Há tantas repetições de lances, cenas e entrevistas, em todos os canais, que vivemos a sensação de que o tempo estaciona, derrapa, vai e volta, gira em seco, centenas de vezes, milhares de vezes, tentando preencher o vácuo até uma nova partida, quando o mundo enfim avança. Fui testemunha ocular da mordida do Vampiro de Montevidéu por todos os ângulos. Vi um atleta de Gana cheirar dinheiro como um corrupto de Brasília, e no entanto era dinheiro ganho literalmente com o suor do rosto. Trinta vezes a bola chilena bateu na salvadora trave brasileira. Trinta e uma, trinta e duas – não entra nunca, em qualquer ângulo. Somos invencíveis.

Leio todas as colunas e conheço todas as mesas-redondas à disposição na tevê; já sou íntimo dos comentaristas, capaz de prever o que este ou aquele vai dizer deste ou daquele lance. Gosto do estilo de um, a seriedade aristotélica das observações, desgosto de outro, o viés retranqueiro, acho graça de um terceiro, a implicância com o juiz, e assim por diante. A todo instante tento extrair uma filosofia edificante do meu próprio fanatismo, e não encontro nada que resista ao mais pálido escrutínio racional. Minha última conclusão, de própria lavra, foi uma pérola que me aconteceu e que vou mandar emoldurar aqui em casa: "O futebol é imperfeito como a vida".

Aliás, comprovei a tese vendo um único jogo ao vivo: Equador x Honduras, aqui na nossa gloriosa Arena da Baixada!
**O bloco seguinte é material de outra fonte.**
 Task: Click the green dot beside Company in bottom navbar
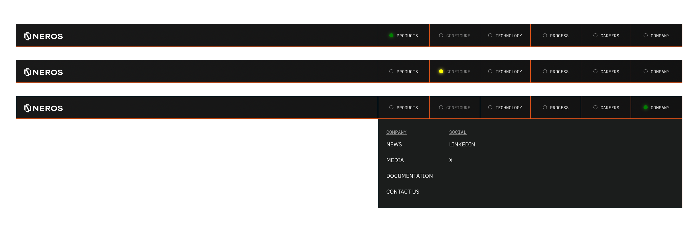click(x=645, y=107)
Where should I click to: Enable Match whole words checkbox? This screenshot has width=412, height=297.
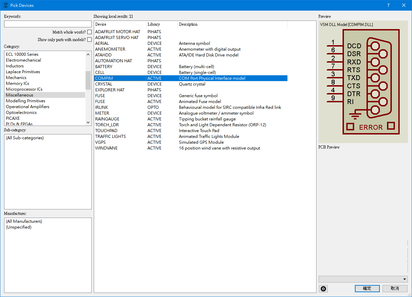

Um jogo real é outra coisa, atrapalhado duramente pela realidade: pessoas se levantam, há sempre uma cabeça no meio do caminho, o lance foi lá no outro lado, basta um segundo e você só vê a festa do gol que escapou dos olhos. Outra pérola para as minhas paredes: "A vida não tem replay".

Crise de abstinência: vou ter de me aguentar. Serão dois dias sem jogos, até o escangalhado (mas valoroso!) time brasileiro enfrentar o organizado futebol de botão da Colômbia.